Boirivant M, Amendola A, Butera A
Department of Infectious, Parasitic and Immune-mediated Diseases, Immune-mediated Disease Section, Istituto Superiore di Sanità, Rome, Italy.
Mucosal Immunol. 2008 Nov;1 Suppl 1:S47-9. doi: 10.1038/mi.2008.52.
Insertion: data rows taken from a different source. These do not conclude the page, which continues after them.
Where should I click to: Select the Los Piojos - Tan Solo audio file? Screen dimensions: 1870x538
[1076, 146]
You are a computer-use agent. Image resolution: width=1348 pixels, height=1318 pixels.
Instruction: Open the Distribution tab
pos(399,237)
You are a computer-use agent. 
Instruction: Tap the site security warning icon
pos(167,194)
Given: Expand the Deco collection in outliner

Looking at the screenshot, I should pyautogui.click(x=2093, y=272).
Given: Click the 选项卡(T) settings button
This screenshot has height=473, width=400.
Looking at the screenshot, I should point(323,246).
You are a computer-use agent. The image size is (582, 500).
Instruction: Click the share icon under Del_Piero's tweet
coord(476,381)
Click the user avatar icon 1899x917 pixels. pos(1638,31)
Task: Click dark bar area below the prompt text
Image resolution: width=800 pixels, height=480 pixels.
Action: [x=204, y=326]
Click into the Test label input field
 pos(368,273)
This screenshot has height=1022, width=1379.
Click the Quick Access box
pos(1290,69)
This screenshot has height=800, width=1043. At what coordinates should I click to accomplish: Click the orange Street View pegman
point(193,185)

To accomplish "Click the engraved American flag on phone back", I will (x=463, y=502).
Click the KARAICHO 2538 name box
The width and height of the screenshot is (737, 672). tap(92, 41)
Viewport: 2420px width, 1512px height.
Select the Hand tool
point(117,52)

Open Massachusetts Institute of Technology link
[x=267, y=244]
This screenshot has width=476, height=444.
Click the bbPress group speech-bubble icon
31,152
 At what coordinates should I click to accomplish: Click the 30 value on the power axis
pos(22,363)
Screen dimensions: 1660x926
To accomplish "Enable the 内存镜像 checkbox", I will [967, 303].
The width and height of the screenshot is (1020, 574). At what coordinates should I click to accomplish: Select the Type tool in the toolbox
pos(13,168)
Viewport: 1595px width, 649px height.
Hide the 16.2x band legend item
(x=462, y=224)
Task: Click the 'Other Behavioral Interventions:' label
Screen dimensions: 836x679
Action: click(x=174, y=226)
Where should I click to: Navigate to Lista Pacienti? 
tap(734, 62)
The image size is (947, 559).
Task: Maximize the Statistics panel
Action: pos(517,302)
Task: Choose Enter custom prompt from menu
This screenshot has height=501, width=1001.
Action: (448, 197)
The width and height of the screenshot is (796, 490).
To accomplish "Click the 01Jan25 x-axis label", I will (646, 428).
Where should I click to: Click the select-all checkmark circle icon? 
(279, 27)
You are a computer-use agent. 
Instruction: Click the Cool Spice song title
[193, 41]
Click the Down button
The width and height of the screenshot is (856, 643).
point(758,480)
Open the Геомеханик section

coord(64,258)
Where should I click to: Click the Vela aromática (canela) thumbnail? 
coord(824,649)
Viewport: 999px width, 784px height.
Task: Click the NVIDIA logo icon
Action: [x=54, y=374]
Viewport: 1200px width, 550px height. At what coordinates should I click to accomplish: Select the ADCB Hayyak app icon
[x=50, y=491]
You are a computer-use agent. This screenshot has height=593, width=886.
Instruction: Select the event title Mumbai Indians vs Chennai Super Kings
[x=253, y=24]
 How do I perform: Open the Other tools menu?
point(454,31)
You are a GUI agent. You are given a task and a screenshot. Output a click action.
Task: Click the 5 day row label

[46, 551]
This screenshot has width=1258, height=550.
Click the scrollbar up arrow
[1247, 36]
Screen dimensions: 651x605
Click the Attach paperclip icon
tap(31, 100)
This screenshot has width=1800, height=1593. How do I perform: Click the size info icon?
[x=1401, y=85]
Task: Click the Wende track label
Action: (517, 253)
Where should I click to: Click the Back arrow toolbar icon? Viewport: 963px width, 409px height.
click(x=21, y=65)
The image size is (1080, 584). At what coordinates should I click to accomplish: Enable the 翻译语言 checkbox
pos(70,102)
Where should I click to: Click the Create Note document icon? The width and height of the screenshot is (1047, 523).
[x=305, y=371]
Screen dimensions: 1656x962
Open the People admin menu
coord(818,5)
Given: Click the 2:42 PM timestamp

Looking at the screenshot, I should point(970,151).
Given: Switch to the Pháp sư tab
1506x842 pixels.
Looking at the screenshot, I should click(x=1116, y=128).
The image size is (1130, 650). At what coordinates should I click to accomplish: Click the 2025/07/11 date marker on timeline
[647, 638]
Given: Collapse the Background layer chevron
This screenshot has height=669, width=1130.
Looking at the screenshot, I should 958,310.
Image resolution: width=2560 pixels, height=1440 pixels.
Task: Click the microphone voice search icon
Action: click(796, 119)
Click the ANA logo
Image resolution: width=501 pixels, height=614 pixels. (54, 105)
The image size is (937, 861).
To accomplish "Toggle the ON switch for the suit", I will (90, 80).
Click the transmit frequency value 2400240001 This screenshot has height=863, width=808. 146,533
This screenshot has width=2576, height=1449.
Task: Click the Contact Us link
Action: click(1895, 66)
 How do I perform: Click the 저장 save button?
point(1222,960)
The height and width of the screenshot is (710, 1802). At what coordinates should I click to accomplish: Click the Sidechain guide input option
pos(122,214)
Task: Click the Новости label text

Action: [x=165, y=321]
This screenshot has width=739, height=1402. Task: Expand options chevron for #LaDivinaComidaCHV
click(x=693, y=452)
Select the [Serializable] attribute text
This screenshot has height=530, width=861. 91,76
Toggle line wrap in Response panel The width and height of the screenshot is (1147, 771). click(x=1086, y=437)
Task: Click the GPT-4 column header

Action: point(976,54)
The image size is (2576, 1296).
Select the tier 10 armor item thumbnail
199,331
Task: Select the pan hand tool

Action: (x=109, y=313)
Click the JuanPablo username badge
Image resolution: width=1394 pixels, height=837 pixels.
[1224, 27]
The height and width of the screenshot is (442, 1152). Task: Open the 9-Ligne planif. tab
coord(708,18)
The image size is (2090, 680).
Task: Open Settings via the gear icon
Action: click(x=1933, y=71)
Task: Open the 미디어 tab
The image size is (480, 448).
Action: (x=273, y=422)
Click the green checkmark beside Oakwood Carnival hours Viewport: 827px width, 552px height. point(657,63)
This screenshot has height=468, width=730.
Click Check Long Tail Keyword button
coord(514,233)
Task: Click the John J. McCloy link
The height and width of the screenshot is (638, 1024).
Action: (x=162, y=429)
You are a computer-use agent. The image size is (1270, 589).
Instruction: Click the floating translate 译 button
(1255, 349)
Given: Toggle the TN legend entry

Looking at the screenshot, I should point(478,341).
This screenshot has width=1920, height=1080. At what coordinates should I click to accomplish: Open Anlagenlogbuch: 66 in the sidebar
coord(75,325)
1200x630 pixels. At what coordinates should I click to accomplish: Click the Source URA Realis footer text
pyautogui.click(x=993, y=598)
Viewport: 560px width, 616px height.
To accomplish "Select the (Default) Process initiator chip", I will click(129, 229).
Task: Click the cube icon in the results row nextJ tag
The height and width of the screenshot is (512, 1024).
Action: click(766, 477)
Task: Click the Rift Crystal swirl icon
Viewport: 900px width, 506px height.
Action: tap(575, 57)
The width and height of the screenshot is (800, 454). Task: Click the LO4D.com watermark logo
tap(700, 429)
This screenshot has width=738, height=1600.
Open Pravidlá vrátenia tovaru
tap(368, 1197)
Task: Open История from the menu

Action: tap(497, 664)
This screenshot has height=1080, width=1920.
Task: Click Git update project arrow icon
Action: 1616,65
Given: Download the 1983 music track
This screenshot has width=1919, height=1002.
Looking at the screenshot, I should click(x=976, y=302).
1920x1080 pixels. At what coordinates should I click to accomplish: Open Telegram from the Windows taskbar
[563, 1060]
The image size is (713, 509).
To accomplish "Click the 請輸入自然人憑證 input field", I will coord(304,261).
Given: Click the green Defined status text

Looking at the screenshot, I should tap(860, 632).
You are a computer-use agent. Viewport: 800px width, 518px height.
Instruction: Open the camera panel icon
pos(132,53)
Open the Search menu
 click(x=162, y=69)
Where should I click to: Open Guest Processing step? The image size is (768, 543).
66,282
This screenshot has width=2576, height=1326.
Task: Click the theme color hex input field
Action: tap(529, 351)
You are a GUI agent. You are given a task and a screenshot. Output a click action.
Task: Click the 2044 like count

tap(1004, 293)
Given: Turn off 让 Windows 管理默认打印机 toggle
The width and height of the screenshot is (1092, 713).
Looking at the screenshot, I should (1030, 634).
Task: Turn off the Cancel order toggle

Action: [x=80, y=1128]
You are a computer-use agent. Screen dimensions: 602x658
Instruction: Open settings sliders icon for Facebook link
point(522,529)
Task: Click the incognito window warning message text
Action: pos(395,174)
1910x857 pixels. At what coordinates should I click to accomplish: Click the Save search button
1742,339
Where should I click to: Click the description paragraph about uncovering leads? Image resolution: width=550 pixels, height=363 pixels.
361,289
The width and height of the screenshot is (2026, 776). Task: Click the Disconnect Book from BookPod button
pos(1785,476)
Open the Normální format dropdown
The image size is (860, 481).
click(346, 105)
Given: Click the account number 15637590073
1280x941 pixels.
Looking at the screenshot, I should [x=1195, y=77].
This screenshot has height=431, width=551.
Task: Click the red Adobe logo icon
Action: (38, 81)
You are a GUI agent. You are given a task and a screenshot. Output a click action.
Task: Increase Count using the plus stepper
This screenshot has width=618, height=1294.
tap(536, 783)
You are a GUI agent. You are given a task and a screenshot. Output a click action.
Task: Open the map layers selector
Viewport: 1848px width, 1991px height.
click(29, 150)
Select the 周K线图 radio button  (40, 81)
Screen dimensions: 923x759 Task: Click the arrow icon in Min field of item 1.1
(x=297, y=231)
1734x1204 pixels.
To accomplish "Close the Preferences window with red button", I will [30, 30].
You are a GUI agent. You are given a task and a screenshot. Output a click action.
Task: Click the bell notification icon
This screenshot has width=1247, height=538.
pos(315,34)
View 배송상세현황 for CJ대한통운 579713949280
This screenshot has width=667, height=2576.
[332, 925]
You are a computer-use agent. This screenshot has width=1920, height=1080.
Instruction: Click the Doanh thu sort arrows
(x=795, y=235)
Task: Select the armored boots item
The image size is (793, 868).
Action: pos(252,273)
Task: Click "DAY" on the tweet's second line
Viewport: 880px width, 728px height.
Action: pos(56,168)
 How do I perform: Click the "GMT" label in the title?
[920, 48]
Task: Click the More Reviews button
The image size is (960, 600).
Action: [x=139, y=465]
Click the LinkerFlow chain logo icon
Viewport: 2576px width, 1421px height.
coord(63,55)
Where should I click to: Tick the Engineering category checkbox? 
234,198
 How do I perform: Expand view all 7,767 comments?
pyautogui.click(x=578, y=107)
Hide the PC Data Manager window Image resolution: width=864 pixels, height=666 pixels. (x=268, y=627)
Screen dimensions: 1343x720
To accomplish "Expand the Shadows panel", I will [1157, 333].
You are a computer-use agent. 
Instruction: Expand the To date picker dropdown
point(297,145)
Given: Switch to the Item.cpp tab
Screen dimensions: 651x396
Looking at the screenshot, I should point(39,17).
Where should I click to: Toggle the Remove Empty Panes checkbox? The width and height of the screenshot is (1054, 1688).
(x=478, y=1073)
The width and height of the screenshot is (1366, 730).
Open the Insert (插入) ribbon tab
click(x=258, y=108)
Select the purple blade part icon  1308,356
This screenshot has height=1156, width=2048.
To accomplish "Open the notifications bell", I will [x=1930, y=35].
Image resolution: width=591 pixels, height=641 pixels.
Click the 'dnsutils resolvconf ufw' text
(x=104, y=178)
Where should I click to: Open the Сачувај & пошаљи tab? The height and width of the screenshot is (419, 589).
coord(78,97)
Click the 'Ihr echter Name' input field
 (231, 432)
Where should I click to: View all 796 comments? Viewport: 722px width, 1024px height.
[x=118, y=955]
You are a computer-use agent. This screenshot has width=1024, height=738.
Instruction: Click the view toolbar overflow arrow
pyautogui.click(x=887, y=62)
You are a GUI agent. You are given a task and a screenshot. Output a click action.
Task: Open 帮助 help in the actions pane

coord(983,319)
Immune homeostasis at mucosal level results from controlled response to intestinal luminal antigens. Recent insights into the nature of inflammatory bowel diseases, derived mainly from studies of experimental models of colonic inflammation, strongly suggest that they can result from a loss of immune tolerance to antigens in the bacterial microflora. Investigations of the regulatory mechanisms operating at the mucosal level suggest that regulatory cells reactive to the intestinal microflora might play a role in cross-reactive protection toward different antigens. Expansion of microflora-reactive regulatory cells by probiotic administration is able to protect from experimental colitis. Characterization of regulatory cells in response to normal commensal flora, the basis of their development and the role of innate immunity in this process might contribute to the understanding of the development of inflammatory bowel diseases.
黏膜水平的免疫稳态源于对肠腔抗原的可控反应。近期对炎症性肠病本质的见解,主要来自对结肠炎症实验模型的研究,强烈表明它们可能是由于对细菌微生物群中抗原的免疫耐受丧失所致。对在黏膜水平起作用的调节机制的研究表明,对肠道微生物群有反应的调节细胞可能在对不同抗原的交叉反应性保护中发挥作用。通过给予益生菌来扩增对微生物群有反应的调节细胞能够预防实验性结肠炎。对响应正常共生菌群的调节细胞进行表征、其发育的基础以及先天免疫在此过程中的作用,可能有助于理解炎症性肠病的发病机制。